Shape memory effect is a peculiar property exhibited a series alloy systems in the β-phase fields. Shape memory alloys are sensitive to external condition and temperature, and crystal structure of these alloys change with changing temperature and stressing, by means of structural phase transformation, called martensitic transformations. Shape memory effect is treated thermally by means of thermal induced martensitic transformation, which occurs as martensite variants with lattice twinning in crystallographic or atomic scale, sub-nano scale, in materials on cooling below martensite finish temperature. Twinned martensite structures turn into detwinned martensite structure by means of stress induced martensitic transformation by stressing material in a strain limit in martensitic condition.
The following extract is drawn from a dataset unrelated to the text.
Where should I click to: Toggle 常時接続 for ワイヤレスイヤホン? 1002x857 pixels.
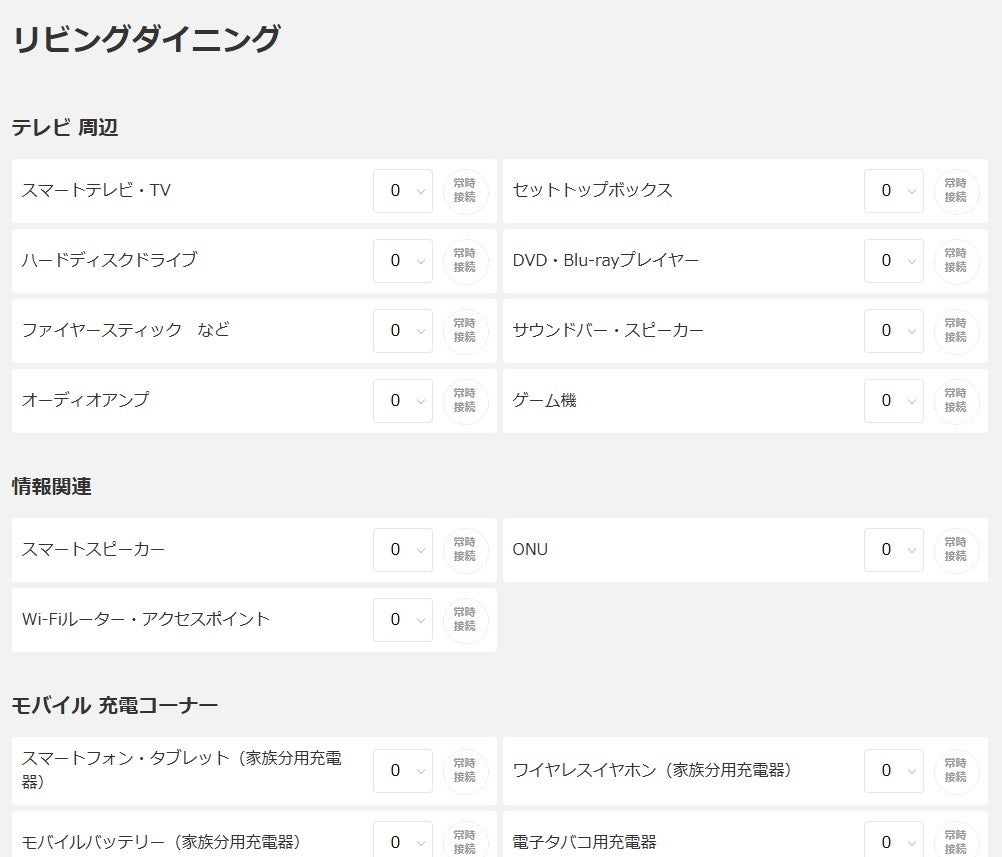[956, 770]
Shape memory alloys are in the fully martensitic state below martensite finish temperature with fully twinned structure can be easily deformed through variant reorientation/detwinning process. Therefore, martensite is called soft phase and austenite is also called hard phase. Thermal induced martensitic transformation is lattice-distorting phase transformation and occurs as martensite variants with the cooperative movement of atoms by means of shear-like mechanism. Martensitic transformations occur by two or more lattice invariant shears on {110}- type planes of austenite matrix which is basal plane or stacking plane for martensite. In the martensitic transformation, the lattice of high temperature austenite phase has greater crystallographic symmetry than that of the low-temperature product phase. Copper based alloys exhibit this property in metastable β-phase region, which has bcc-based structures at high temperature parent phase field. Lattice invariant shears are not uniform in copper based shape memory alloys, and the ordered parent phase structures martensitically undergo the non-conventional complex layered structures on cooling. The long-period layered structures can be described by different unit cells as 3R, 9R or 18R depending on the stacking sequences on the close-packed planes of the ordered lattice. The close-packed planes, basal planes, exhibit high symmetry and short range order as parent phase.